E’ vero che sono una tira l’altra e spesso non ci si riesce a fermare se non quando il pacco è ormai vuoto. Ma io credevo che si trattasse di un semplice “peccato di gola”.
Il gusto del “grasso grasso, unto unto”, il piacere del crock crock. E invece no.
C’è proprio una ragione chimica ben precisa che fa apparire le patatine fritte, e le altre ”schifezze”, come una vera e propria droga, con tutte le conseguenze della dipendenza.
Quindi care mamme e cari papà… occhio ai bimbi.
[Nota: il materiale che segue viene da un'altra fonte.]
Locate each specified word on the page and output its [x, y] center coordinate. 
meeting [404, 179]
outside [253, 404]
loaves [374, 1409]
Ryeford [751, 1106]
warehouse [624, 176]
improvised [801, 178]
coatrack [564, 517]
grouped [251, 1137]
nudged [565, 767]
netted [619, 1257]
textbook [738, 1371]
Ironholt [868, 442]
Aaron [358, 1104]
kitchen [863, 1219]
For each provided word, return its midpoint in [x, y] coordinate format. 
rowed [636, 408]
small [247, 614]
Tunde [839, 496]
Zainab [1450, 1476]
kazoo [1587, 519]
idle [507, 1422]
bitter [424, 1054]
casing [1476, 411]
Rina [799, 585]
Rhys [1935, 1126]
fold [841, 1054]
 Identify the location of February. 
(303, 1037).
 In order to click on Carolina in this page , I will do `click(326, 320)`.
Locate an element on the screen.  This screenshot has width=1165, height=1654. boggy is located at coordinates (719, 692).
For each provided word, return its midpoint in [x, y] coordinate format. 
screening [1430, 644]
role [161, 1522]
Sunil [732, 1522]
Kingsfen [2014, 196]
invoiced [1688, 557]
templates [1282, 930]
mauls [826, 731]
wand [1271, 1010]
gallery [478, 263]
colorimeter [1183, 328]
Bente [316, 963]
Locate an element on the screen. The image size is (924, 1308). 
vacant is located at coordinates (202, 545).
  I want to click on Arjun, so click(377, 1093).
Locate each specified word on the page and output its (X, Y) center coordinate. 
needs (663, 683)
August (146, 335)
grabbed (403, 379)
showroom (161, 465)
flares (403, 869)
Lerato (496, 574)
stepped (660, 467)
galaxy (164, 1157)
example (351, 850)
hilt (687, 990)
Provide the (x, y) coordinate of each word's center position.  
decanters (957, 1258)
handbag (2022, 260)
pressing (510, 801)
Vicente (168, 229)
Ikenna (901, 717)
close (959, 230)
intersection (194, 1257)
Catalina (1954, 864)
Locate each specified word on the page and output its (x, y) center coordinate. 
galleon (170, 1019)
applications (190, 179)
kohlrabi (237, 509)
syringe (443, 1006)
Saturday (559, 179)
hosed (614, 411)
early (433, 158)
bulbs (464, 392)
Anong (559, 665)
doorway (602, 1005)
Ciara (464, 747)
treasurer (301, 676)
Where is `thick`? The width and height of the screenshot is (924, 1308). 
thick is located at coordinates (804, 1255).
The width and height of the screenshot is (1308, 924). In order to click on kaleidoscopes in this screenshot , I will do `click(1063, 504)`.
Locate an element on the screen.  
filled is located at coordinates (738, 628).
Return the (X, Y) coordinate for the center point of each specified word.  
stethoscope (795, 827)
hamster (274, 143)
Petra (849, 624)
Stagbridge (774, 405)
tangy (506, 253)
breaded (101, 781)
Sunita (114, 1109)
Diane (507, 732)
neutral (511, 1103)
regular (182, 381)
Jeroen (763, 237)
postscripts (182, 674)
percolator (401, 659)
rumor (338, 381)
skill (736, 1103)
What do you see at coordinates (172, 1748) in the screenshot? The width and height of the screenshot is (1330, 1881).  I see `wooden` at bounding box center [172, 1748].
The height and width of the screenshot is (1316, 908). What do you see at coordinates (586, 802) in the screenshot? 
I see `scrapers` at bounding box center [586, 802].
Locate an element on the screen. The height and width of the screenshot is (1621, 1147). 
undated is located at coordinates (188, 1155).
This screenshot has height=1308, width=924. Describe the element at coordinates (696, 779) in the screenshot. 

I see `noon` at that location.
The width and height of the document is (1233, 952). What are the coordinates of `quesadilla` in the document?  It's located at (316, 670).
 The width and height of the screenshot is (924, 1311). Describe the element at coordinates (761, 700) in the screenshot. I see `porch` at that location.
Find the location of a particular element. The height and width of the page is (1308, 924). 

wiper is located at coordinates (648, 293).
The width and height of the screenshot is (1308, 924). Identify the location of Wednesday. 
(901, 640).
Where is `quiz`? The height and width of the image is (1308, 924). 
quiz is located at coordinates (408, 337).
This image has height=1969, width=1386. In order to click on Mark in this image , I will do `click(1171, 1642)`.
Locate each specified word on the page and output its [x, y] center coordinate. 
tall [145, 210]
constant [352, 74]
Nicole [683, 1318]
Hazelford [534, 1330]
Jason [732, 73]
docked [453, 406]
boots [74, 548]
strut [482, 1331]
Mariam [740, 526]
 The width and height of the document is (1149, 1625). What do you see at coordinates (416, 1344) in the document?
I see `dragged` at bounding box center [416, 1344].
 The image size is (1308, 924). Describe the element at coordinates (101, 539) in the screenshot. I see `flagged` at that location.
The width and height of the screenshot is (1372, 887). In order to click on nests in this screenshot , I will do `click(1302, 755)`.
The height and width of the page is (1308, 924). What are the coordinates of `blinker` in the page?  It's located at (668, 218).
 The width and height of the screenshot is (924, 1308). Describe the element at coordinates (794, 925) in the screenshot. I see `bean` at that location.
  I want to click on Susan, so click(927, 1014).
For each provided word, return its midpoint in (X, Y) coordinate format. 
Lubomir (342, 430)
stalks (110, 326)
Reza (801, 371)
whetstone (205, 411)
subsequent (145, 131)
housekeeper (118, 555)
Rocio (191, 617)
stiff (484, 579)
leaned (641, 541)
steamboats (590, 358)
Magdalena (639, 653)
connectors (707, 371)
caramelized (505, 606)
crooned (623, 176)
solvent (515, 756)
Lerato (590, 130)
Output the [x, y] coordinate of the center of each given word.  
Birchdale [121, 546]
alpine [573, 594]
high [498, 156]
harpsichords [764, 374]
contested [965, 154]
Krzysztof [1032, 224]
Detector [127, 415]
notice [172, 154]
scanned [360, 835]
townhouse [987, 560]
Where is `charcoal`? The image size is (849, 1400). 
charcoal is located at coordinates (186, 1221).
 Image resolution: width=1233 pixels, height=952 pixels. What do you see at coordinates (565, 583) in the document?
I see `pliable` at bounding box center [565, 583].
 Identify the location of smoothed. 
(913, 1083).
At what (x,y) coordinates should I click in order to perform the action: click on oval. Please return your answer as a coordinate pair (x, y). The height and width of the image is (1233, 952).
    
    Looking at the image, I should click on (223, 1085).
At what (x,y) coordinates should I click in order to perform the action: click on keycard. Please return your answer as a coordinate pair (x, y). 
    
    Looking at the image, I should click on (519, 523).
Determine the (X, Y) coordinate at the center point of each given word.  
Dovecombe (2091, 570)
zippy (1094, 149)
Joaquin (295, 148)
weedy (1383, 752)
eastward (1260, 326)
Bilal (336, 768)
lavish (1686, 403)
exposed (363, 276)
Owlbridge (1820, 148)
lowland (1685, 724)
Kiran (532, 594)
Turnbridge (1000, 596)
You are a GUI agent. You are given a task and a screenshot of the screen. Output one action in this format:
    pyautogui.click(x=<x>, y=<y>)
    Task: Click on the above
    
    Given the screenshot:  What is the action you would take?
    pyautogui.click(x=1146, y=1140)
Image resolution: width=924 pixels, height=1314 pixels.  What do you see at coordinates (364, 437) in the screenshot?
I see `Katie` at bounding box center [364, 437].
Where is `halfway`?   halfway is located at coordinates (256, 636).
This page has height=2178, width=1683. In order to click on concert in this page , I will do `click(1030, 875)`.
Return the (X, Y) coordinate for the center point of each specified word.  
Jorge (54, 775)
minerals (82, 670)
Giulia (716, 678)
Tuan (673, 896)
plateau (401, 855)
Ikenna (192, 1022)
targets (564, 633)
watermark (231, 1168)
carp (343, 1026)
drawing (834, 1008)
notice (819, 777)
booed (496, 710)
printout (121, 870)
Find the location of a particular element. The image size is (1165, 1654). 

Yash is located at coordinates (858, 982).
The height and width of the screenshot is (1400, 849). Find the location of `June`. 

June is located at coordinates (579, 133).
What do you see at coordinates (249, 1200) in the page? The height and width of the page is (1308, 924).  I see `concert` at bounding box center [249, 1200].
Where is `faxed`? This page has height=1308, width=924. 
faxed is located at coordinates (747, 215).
A merenda meglio una bella mela!
I grassi contenuti nelle patatine fritte e nei cibi simili inducono lo stomaco a produrre droghe naturali simili alla marijuana, gli endocannabinoidi, che accendono il segnale di ‘no stop’, cioè quell’irresistibile desiderio di mangiarne ancora.
E’ quanto dimostra il team dell’italiano Daniele Piomelli dell’università di Irvine in una ricerca pubblicata sulla rivista Proceedings of the National Academy of Sciences.
La nuova scoperta dell’equipe di Piomelli sembra anche rinforzare l’idea del cibo come droga, che sfrutta cioè gli stessi meccanismi neurali delle droghe per farci cadere nella rete dell’abbuffata senza controllo.
I ricercatori hanno studiato su topolini cosa succede quando mangiamo cibi grassi: il problema inizia sulla punta della lingua, qui i grassi comunicano direttamente col cervello e attivano un sistema di trasmissione che invia un messaggio allo stomaco. I grassi chiedono cioè allo stomaco di indurre il rilascio dalle sue pareti delle droghe naturali dell’organismo, gli endocannabinoidi.
Questi fanno il resto: attivano il segnale che induce a voler ancora quel cibo e quindi finiamo per stramangiare senza riuscire a dire basta. Peraltro altre sostanze contenute nei cibi come le proteine non sembrano avere questo potere “drogante” sullo stomaco.
Quindi? Beh! Io direi che come al solito il giusto sta nel mezzo! Ogni tanto, come premio, le patatine si possono pure concedere, ma non devono diventare una abitudine alimentare!